Excerpted passage:

----------

I have taken this from a scientific paper I wich that helps you ^_^:
SDRs are the neocortically inspired data structure used in HTMs; they represent neurons and their state by means of a binary vector. For such a vector to be an SDR, only a small percentage, typically two percent, of its entries should be active (i.e., set to one). This is based on the fact that the relative number of neurons that are active in the neocortex at any given time is low. SDRs encode the semantic meaning of the data and have some valuable properties such as fault and noise tolerance, can be easily compressed, and the semantic similarity between two inputs can be quickly determined via a bit comparison, among others .
Transforming input data (It ) such as scalar values, dates, and categorical values into binary arrays (xt ) is achieved by using encoders. They are responsible for determining which entries in the array, or which bits, will be ones and which ones will be zero. This must be done in such a way that the semantic characteristics of the data are captured in its encoding. In this way, encodings for semantically similar data will have a larger number of overlapping bits than dissimilar ones.
Each encoded pattern xt is transformed into an SDR representing a set of neurons arranged in columns by the spatial pooler. For the purpose of this component, all neurons in a column are treated as a unit since it is assumed that all neurons within a column detect identical feedforward input patterns . Similarly to the input binary array, each column can be either active or inactive. Furthermore, the resulting SDR maintains the semantic properties of the input array; that is, SDRs of input arrays that are semantically dissimilar will also be dissimilar and vice versa. This is achieved by assigning each neuron with a set of potential connections (or synapses) to a random subset of the input array. Each potential synapse has a permanence value associated with it and only when this permanence value is greater than a threshold, the synapse is said to be connected. A neuron is then said to be active in the output SDR if the number of connected synapses to active entries in the input array is greater than a threshold. The learning process in the spatial pooler consists on adjusting these permanence values so that the model learns to represent spatial properties of the input data using SDRs in a way in which the semantic properties of the input vector are maintained.

----------

Dataset entries
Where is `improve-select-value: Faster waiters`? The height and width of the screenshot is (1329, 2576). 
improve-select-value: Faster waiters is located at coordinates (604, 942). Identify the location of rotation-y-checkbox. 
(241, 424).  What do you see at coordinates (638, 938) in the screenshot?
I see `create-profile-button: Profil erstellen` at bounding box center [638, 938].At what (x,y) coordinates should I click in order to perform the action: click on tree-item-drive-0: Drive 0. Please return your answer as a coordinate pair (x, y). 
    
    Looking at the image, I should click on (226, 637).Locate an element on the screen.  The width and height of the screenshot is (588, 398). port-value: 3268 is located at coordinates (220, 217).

----------

Action item:
Carry on the passage about SDRs and the HTM spatial pooler, picking up right after its final sentence. Nothing in the records is needed for this work.

Answer to this problem:
The SDR produced by the spatial pooler, a(xt ), is fed as input to the temporal memory. In this case, individual cells or neurons within a column are differentiated upon as at any given point in time, a subset of neurons in the active columns will be used to represent the temporal context of the current spatial pattern. Neurons within a column can be in three different states: active, inactive, or predictive. Neurons in a predictive state become active in the next time step if they receive sufficient feedforward input, that is, if their column becomes active. In this way, neurons in such a state are anticipating that they will be active in the next time step, and hence are predicting what the next input may be. The output of the temporal memory, π(xt ), can then be interpreted as a prediction for a(xt+1), that is, columns that could potentially beactive in the next time step.